> _WRITTEN TASK A_
List every flux value in mJy that the CIB map analysis note states.

> _SELECTED TEXT_

May 21th, 2019 - Analysis without the Brightest Galaxies
I have taken out the brightest pixels in the CIB map ( [math]\displaystyle{ \gt 10 \mu_{\text{map}} }[/math]), setting the values of the pixels to the mean of the original map.
Because there isn't a straightforward method to convert the flux values of pixels within the map to the flux bins in the histogram (i.e. I have no idea how many galaxies each pixel of the map contain, only the average), I used the average number of galaxies within each pixel to calculate the corresponding number of galaxies in the histogram for now (this may not be very accurate however, since very bright pixels may contain only a handful or even one bright galaxy). Specifically, the expression I used was
[math]\displaystyle{ N_{\text{gal}, b} = \frac{N_{\text{gal}}}{N_{\text{pix}}} \times N_{\text{pix}, b} }[/math]
where [math]\displaystyle{ N_{\text{gal}} \approx 3.85 \times 10^9 }[/math] is the total number of galaxies in the flux histogram, [math]\displaystyle{ N_{\text{gal}, b} }[/math] is the number of brightest galaxies in the flux histogram, [math]\displaystyle{ {N_{\text{pix}}} = 4096^2 \times 12 \approx 2.0 \times 10^8 }[/math] the total number of pixels in the map, and [math]\displaystyle{ N_{\text{pix}, b} = 3026 }[/math] the number of brightest pixels in the map.
This gives [math]\displaystyle{ N_{\text{gal}, b} \approx 58000 }[/math]. The mean of the flux in the flux histogram was calculated by:
[math]\displaystyle{ \mu_{\text{hist}} = \frac{\sum_{i} N_i(S_i) * S_i}{N_{\text{gal}}} \approx 1 \text{mJy} }[/math]
where [math]\displaystyle{ S_i }[/math] is the (mean of) flux of bin 'i' and [math]\displaystyle{ N_i }[/math] the number of galaxies in flux bin 'i'.
The cutoff flux value in the histogram is around 34.4 mJy, somewhat larger than I had originally intended (25mJy) but this should not make a big difference.

> _INFORMATION PROVIDED_
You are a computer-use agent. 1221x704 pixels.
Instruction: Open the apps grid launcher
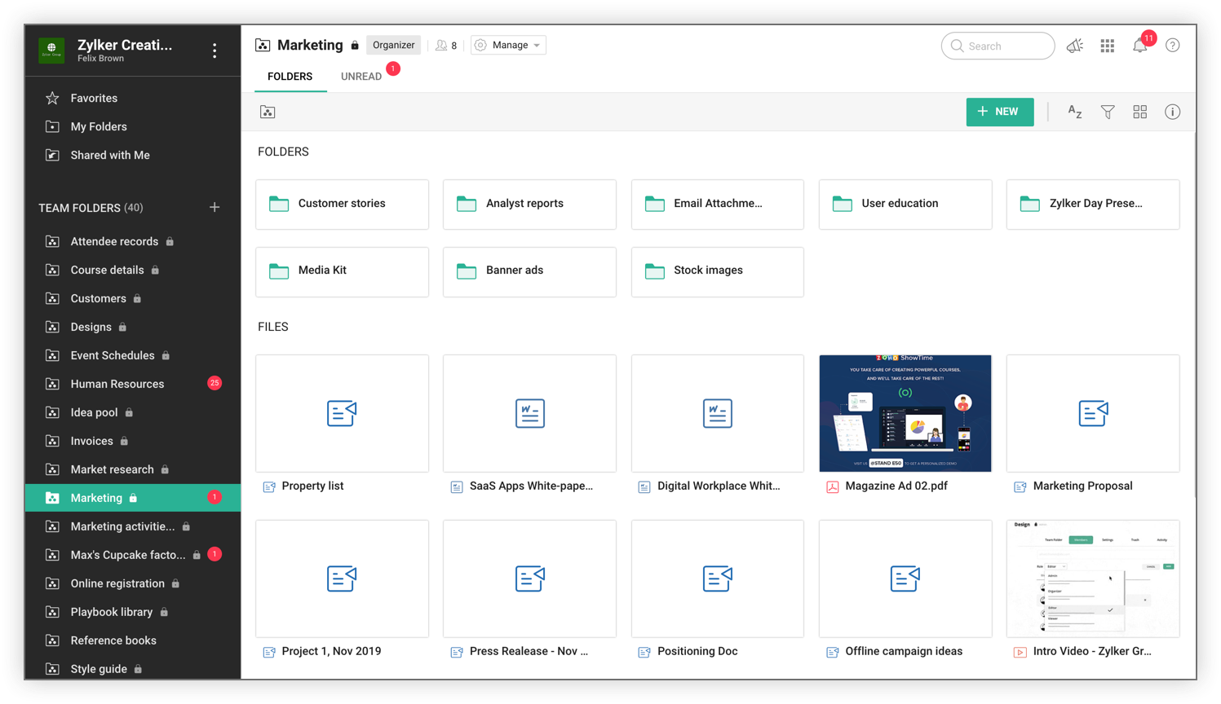click(1107, 46)
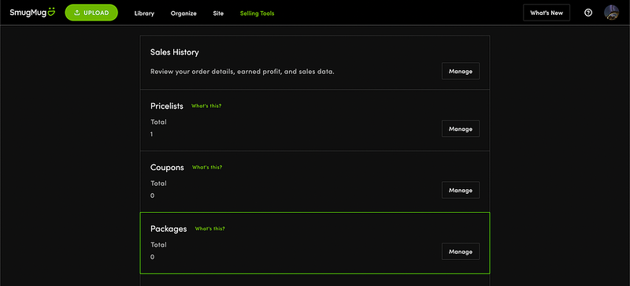The image size is (630, 286).
Task: Click What's this? next to Coupons
Action: pyautogui.click(x=207, y=167)
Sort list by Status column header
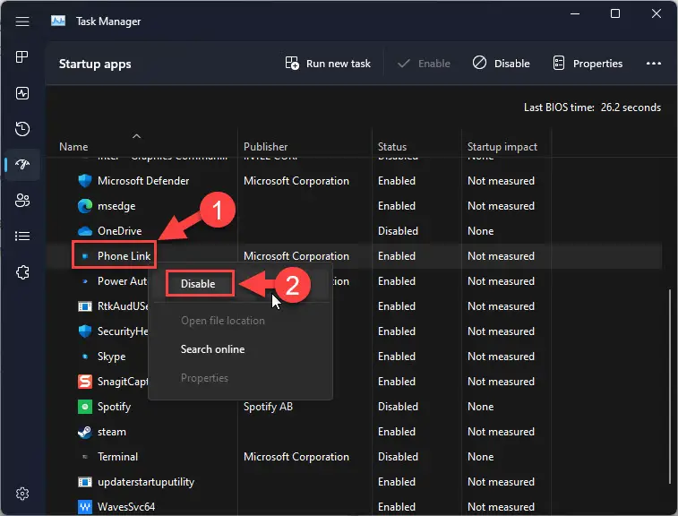Image resolution: width=678 pixels, height=516 pixels. coord(392,147)
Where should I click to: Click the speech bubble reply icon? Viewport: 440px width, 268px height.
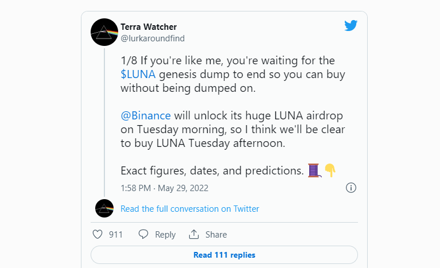(143, 234)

> _WRITTEN TASK B_
Please express the listing lines from its first line through the line holding "Image resolution: width=678", inclusive, as a JSON list of strings with one string per line, skipping blank lines and leaving out the pictures.

> _CORRECT RESULT A_
1 mJy, 34.4 mJy, 25 mJy

> _CORRECT RESULT B_
[
  "You are a computer-use agent. 1221x704 pixels.",
  "Instruction: Open the apps grid launcher",
  "click(1107, 46)",
  "The image size is (630, 286).",
  "Task: Click What's this? next to Coupons",
  "Action: pyautogui.click(x=207, y=167)",
  "Sort list by Status column header",
  "Image resolution: width=678 pixels, height=516 pixels. coord(392,147)"
]